The recent staging of the sprawling and irreverent A Free Man of Color by the Department of Dance, Drama and Film brought a restoration-style comedy to Bolton Theater.
Written in 2010 by Tony Award-winning playwright John Guare, the play is set in the bohemian melting pot of New Orleans. The action follows two threads. One charts the adventures of the former slave Jacques Cornet, the city’s wealthiest man. The other, meanwhile, focuses on political maneuverings and wars around the world that lead to a pivotal moment: the Louisiana Purchase, which re-introduced slavery into New Orleans and upended Cornet’s luxurious lifestyle.
“The play speaks to a lot of the issues that we’re still seeing addressed in contemporary America,” said director Jon Tazewell ’84 P’15, Thomas S. Turgeon Professor of Drama and Film. “It was written post-Katrina, and Katrina was another moment in our fairly recent American history where a microscope was put on the way in which America deals with race and class.”

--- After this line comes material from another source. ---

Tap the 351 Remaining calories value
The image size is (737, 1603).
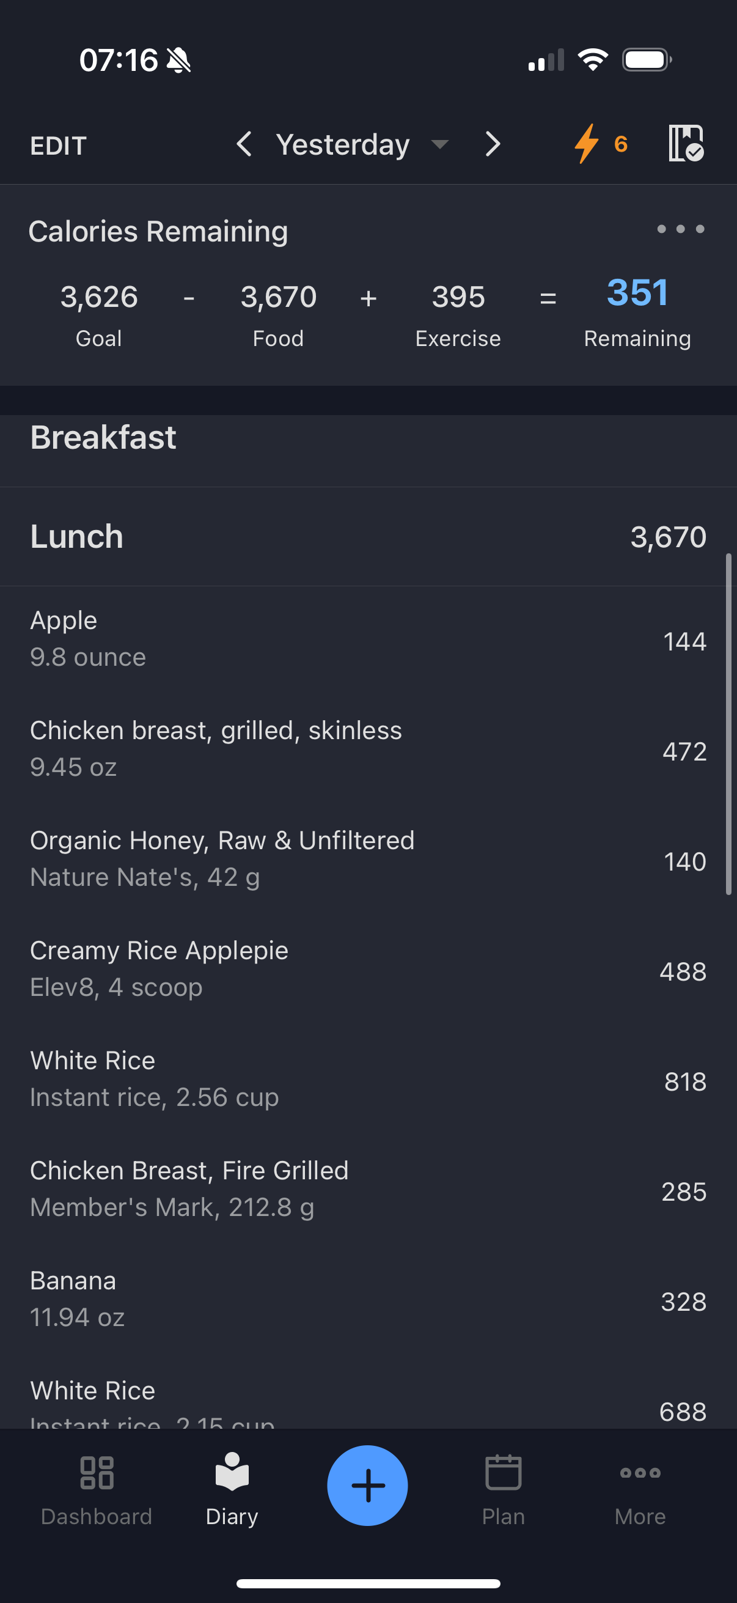pos(637,292)
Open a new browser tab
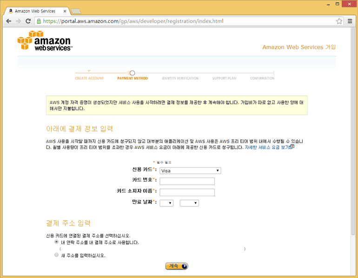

Thanks to the restoration style, a veneer of ribaldry coats this seriousness. As assistant director Amy Sheahan ’17, an English and drama double major from Arlington, Virginia, put it, “It’s a sex romp with fancy clothing.” A major source of the lewdness is Cornet’s tireless pursuit of the town’s wives. “I try to think: How could I be a Renaissance playboy in the year 1801?” said Jibri McLean ’17, a political science major from Baltimore, who played the libertine.
Despite his past, Cornet owns a slave, Cupidon Murmur. According to Jules Desroches ’18, an American studies major from Rockville, Maryland who plays Murmur, this reversal “allows people today to grapple with America’s racial history in a real way. It’s not, ‘Slavery was a thing that happened in the past and now we don’t do it and racism is over.’”
Past and present merge when characters directly address the audience about contemporary issues. Toward the end of play, for example, Cornet discusses the Declaration of Independence with President Thomas Jefferson. “I’m explaining to Jefferson, ‘You’ll avoid this, you’ll avoid that,’” McLean said, referring to current racial problems in the United States. To avoid these, “I tell him to make his words real.”
Tackling weighty topics isn’t easy, but it is a key motivator for McLean. “I was glad I joined the play because I was part of a bigger message,” he said.
Tazewell embraced the challenge. “Any time you go into a play, especially one that is this complicated and sizable and dense, you’re a little fearful,” he said. “But that’s actually one of the things that I look for in a play. If I’m not at least a little bit frightened about it, then it’s too easy. And I think it’s the challenge that we’re all in it for.”